Extract
::::

Compliance officers at the Office of Foreign Assets Control offer insights on bank sanctions and licensing issues.
At a meeting this week of NeuGroup’s Russia-Ukraine Crisis working group, a compliance officer from the Office of Foreign Assets Control acknowledged that the significant reduction in unsanctioned banks available to work with multinational corporations in Russia presents obstacles to companies authorized to do business in the country under US and other sanctions regimes, including firms supplying medicines.
The session, moderated by NeuGroup senior executive advisor Paul Dalle Molle, began with introductions of two OFAC officers, information about sanctions objectives and tools and the five key components of an effective corporate sanctions compliance program:
- Management commitment
- Risk assessments
- Internal controls
- Testing and auditing
Bank frustration. One of the main pain points facing multinationals still doing business in Russia is what Mr. Dalle Molle described as “the structural frustration of having business that is allowed under the sanctions but which companies can’t get done because there are no banks available to assist them.” The banking issue affects corporates authorized to export products including medicine, medical devices and agriculture commodities.
- “That is something that we acknowledge is a difficulty,” the OFAC officer said. “You get a recent action notice that says a bank you’ve been transacting with is suddenly designated and you can’t do business with them. I understand that is very jarring, very impactful.”

::::

Dataset content
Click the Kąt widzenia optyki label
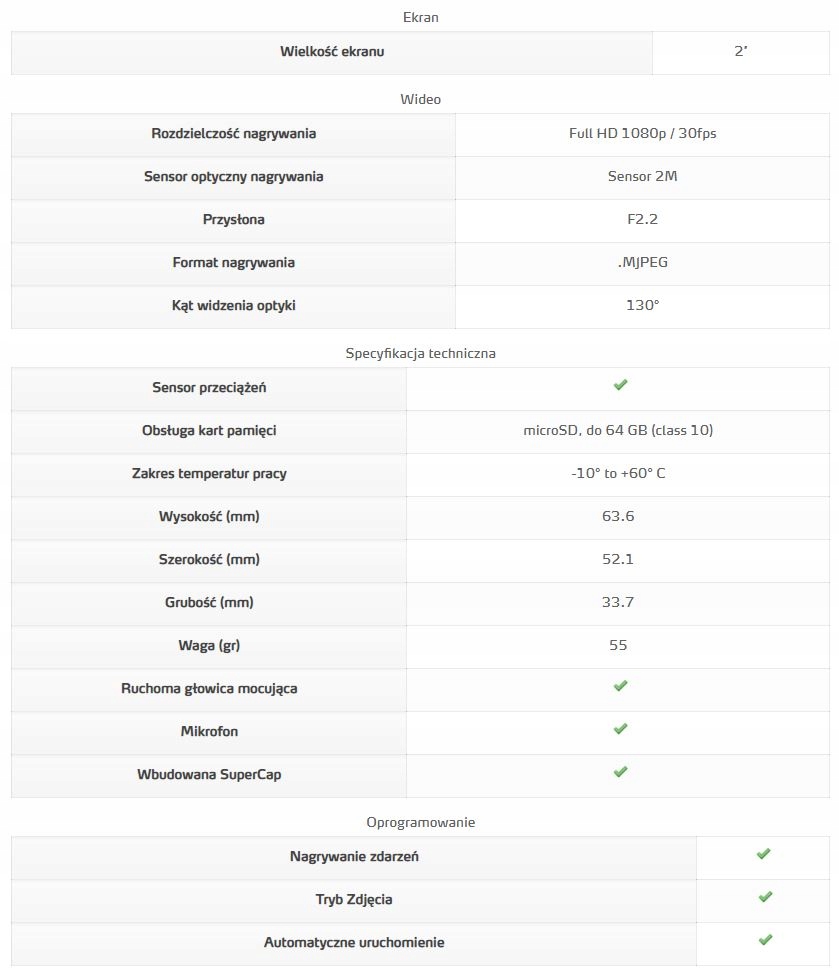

::::

Task goal
Write what comes next in the article on OFAC officers and bank sanctions in Russia, starting after its final quoted remark. The data above is unrelated to the text.

Result of the task
- However, in response to a member who asked, “can OFAC share a sense of the likelihood of having more banks sanctioned/join the [Specially Designated Nationals] list,” the officer said OFAC will not “preview” that it plans to designate an entity, in part because that could allow it to take actions that undermine the purpose of putting the bank on the sanctions list.
- But he noted that, “in a lot of our designations, of banks in particular, we’ve published general licenses that authorize a gamut of wind-down activities” that may ease the burden on corporates affected by putting a bank on the sanctions list.
General license renewals. Another member asked if OFAC intends to continue to renew General License 13D, which allows transactions, including tax payments, through the Central Bank of Russia that are otherwise prohibited. GL13D is currently in its fourth iteration and expires June 6, 2023. “And if they stop renewing, what advance notification might they expect to give to allow businesses to appropriately wind down or exit from Russia?” the member added.
- “It isn’t guaranteed that this authorization will be renewed until the end of time,” another OFAC officer at the session said, noting that the agency will consider the full facts and circumstances of the situation at the time of the expiration.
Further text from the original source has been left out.